> **Directions for this task**
Check each line of the data for "against" and select those that have it.
▬▬▬▬▬▬▬▬▬▬
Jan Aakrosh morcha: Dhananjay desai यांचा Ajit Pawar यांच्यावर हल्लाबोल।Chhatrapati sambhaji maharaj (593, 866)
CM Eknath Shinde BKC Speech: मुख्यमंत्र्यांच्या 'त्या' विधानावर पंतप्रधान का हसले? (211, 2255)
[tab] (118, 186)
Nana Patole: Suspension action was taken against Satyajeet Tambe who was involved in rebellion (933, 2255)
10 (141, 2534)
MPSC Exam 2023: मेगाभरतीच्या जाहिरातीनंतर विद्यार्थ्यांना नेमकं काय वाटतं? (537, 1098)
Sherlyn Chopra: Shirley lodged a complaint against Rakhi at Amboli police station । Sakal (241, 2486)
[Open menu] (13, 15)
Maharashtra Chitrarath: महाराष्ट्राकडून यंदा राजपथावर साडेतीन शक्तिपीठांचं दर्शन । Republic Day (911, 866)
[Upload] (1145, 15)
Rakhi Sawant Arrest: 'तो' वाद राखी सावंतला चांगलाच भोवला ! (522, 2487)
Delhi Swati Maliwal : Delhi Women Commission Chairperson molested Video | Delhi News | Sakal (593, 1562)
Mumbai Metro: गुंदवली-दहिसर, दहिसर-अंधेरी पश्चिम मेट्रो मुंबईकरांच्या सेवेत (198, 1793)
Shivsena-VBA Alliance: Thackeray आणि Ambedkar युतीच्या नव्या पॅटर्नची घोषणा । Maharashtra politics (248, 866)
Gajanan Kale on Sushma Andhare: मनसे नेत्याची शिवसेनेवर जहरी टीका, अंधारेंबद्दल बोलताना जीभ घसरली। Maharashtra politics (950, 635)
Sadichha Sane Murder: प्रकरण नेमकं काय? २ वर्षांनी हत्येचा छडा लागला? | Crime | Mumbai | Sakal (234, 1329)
▬▬▬▬▬▬▬▬▬▬
> **Answer to this exercise**
Nana Patole: Suspension action was taken against Satyajeet Tambe who was involved in rebellion (933, 2255)
Sherlyn Chopra: Shirley lodged a complaint against Rakhi at Amboli police station । Sakal (241, 2486)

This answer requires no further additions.